- Fragmento del documento:
Las otras Chinas/M. Á. BASTENIER
Publicado en EL PAIS, 19/03/2008;
La doctrina oficial de Pekín es que China alberga casi un centenar de minorías nacionales, pero que un 90% de la población es han, o sea, china-china. El pueblo tibetano es una de esas minorías que proyecta, aupada en los buenos sentimientos occidentales, el cine de Hollywood, y el exotismo de lamas que levitan, una imagen poderosamente distinta de la China circundante. Y esa nacionalidad no podía dejar pasar la ocasión de los próximos Juegos de verano en Pekín sin movilizarse, ante lo que las autoridades comunistas han parecido sentirse obligadas a cooperar, generando entre unos y otros los recientes disturbios de Lhasa y de provincias.
China proclamó el fiat imperial sobre Tíbet a mediados del XVII, y un siglo más tarde, en 1751, tuvo que sofocar una primera gran revuelta popular; pero Pekín estaba más atento a las formas, el vasallaje nominal, que a un gobierno efectivo de la provincia, con lo que la lamasocracia pudo gozar de una vasta autonomía.

- Trabajo requerido:
1. Cita del fragmento sobre el Tíbet el pasaje comprendido entre "China proclamó el" y "una vasta autonomía.", ambos incluidos.
2. Responde, según el fragmento sobre el Tíbet:
(a) ¿Qué porcentaje de la población de China es han según la doctrina oficial de Pekín?
(b) ¿A mediados de qué siglo proclamó China el fiat imperial sobre Tíbet?
(c) ¿En qué año tuvo que sofocar China una primera gran revuelta popular en Tíbet?
Las filas proceden de una fuente distinta a la del fragmento.

- Listado:
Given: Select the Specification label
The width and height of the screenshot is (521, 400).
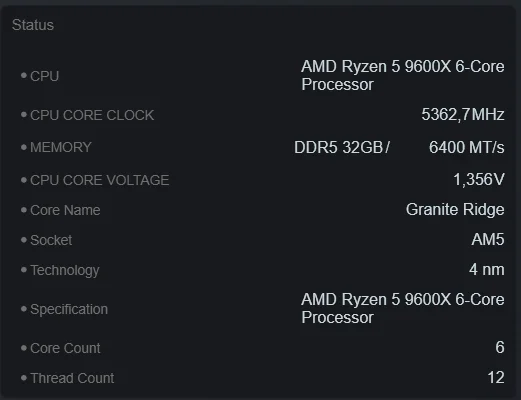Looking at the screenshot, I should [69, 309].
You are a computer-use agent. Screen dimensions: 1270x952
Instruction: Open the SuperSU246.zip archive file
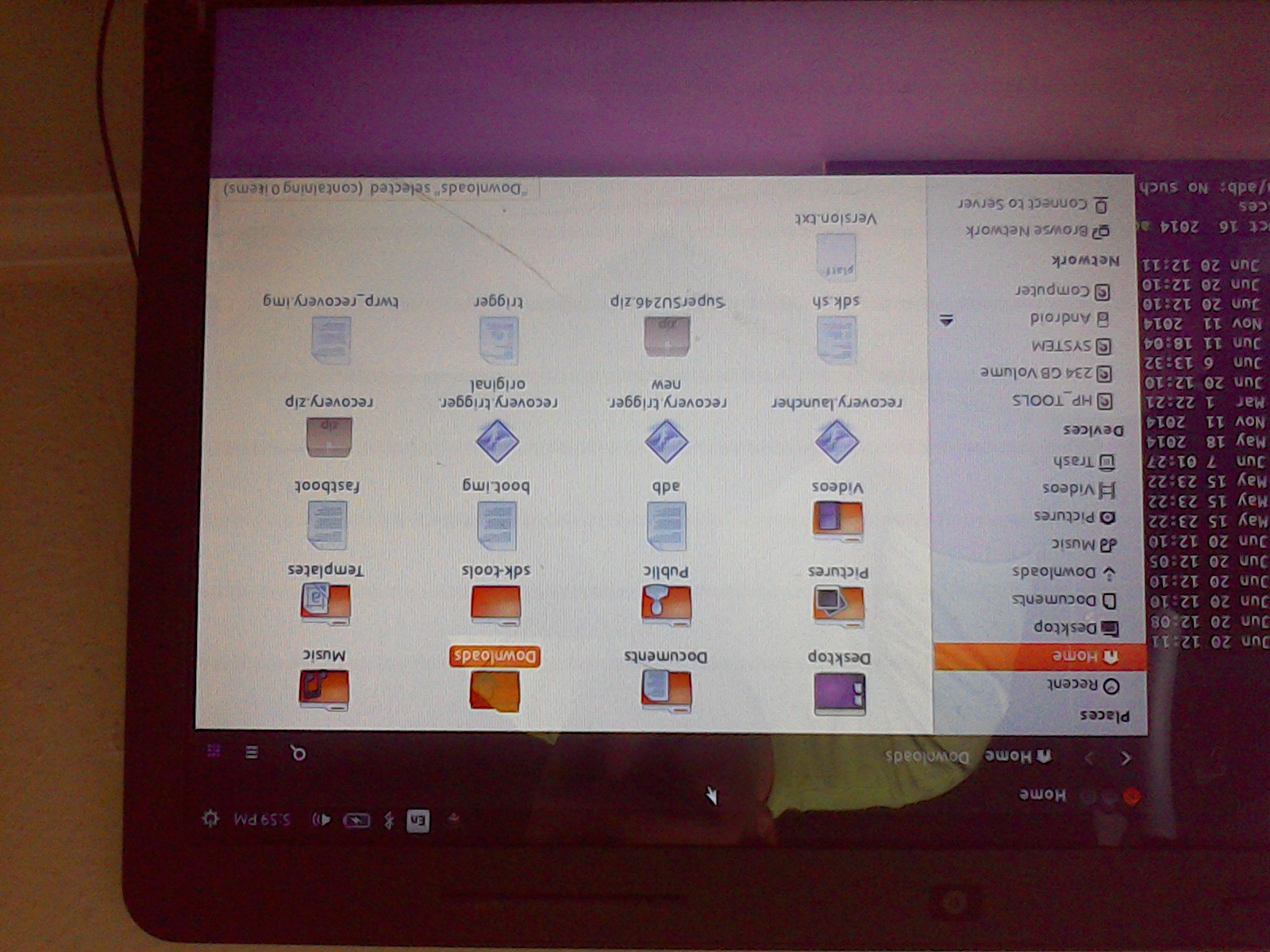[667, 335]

- Tareas resueltas:
1.
China proclamó el fiat imperial sobre Tíbet a mediados del XVII, y un siglo más tarde, en 1751, tuvo que sofocar una primera gran revuelta popular; pero Pekín estaba más atento a las formas, el vasallaje nominal, que a un gobierno efectivo de la provincia, con lo que la lamasocracia pudo gozar de una vasta autonomía.

2.
(a) Un 90%.
(b) A mediados del siglo XVII.
(c) En 1751.